With these topics, I want to show you that ideology is not behind anything, they are concrete projects, which provide solutions for our peoples, for our economies. It is possible, for example, to free up the free movement of students between our countries, who today only think about studying in the US or Europe.
Uruguay argued that “enough of institutions”. What would another group do? We South Americans form an organism on average every three years. And then new bodies appear with similar tasks and we overlap functions, budgets, employees and it gives less and less results, we get stuck in bureaucracy. Indeed, we need to converge.
In the case of Unasur, Mercosur and ECLAC, there is no overlap. Mercosur is registered in the World Trade Organization, designed to promote a common market among the bloc’s countries. Unasur was born out of politics, not economics, and is recognized by the UN, that is, it is designed more for development decisions, culture.
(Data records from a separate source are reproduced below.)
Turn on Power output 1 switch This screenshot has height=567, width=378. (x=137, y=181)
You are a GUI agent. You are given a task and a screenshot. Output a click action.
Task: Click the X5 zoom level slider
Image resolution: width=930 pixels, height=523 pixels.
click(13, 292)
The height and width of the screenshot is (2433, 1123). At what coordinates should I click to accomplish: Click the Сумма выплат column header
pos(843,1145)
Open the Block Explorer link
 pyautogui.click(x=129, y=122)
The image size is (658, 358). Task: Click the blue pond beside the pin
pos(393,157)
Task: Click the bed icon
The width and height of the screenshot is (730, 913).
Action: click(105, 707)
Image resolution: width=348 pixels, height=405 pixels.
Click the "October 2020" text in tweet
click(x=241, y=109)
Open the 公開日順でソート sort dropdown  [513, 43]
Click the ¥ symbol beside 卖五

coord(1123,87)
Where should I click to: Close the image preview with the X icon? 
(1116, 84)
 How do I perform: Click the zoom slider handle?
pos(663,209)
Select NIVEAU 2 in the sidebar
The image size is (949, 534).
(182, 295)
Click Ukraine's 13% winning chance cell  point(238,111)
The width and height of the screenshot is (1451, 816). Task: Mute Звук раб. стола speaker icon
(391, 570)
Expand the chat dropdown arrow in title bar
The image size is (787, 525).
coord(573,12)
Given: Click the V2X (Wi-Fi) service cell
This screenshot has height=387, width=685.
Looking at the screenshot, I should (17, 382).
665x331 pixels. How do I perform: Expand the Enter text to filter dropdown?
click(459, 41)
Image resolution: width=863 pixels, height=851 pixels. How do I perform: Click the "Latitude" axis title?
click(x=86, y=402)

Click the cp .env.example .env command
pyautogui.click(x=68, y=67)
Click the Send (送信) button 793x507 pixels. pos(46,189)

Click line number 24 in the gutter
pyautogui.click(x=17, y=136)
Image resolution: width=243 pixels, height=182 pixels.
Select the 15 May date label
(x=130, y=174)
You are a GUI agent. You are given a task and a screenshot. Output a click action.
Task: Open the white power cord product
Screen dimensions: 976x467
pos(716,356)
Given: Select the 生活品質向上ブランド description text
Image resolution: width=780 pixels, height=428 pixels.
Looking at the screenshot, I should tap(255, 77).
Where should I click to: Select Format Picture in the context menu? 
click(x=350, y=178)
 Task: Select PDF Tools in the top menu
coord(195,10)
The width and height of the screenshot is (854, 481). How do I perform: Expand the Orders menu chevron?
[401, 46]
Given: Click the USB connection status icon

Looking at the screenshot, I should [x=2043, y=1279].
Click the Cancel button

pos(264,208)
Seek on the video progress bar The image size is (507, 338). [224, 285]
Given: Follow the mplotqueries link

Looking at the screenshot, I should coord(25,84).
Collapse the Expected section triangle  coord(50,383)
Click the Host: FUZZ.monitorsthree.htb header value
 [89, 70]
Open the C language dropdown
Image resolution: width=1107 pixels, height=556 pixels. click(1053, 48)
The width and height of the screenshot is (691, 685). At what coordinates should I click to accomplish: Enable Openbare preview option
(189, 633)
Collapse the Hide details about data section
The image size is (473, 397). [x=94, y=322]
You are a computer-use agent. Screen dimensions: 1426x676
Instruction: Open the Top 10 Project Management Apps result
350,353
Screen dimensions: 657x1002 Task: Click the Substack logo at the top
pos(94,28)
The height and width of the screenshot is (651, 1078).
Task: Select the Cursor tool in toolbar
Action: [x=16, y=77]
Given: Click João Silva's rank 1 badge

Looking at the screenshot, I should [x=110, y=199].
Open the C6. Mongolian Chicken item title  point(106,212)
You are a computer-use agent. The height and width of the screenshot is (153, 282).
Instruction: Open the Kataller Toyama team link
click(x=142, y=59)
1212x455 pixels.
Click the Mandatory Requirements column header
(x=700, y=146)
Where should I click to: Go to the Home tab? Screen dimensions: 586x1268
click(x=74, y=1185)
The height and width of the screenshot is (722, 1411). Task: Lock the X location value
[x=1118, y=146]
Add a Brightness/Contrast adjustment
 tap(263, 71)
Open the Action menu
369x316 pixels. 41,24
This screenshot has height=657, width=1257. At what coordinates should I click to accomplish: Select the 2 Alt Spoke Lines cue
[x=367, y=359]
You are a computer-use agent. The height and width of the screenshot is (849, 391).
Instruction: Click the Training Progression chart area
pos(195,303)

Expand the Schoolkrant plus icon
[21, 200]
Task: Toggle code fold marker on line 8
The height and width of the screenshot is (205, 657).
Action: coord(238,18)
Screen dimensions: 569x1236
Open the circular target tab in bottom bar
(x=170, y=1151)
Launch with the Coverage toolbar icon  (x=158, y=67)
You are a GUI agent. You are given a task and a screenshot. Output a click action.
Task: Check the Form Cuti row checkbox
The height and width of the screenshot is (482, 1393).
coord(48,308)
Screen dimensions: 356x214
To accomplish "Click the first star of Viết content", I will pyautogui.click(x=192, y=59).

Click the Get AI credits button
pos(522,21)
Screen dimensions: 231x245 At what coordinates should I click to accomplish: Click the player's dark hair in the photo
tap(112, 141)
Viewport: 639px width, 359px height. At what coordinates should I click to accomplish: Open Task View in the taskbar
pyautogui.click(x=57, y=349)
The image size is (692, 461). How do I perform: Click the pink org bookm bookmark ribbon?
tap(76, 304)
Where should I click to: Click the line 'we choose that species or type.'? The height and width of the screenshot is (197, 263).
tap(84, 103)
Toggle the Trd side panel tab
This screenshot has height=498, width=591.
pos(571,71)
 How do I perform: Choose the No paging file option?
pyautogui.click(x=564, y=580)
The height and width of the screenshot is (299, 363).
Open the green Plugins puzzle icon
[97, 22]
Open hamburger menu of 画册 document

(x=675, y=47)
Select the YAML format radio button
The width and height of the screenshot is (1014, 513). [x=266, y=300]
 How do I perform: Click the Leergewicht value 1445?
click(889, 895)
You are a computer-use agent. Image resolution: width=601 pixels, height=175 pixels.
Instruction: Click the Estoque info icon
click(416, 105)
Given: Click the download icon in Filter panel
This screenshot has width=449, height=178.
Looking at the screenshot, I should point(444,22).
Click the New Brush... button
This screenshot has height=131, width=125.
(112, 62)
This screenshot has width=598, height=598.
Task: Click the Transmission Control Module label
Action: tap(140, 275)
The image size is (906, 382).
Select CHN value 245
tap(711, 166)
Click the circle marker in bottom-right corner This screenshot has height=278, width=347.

And CELAC functions as the political chancellery of Latin America and the Caribbean, vis-à-vis other blocs or powers such as the European Union, China, the USA. It should be the place to discuss a common position on the Ukrainian War, for example.
X-ray | Matias Capeluto, 36
He is executive director of Casa Pátria Grande, linked to the Presidency of Argentina and heir to the assets of Unasur (Union of South American Nations). With a degree in political science from the University of Buenos Aires and a degree in regional integration from the Latin American Faculty of Social Sciences, he is also president of the political party Red for Buenos Aires.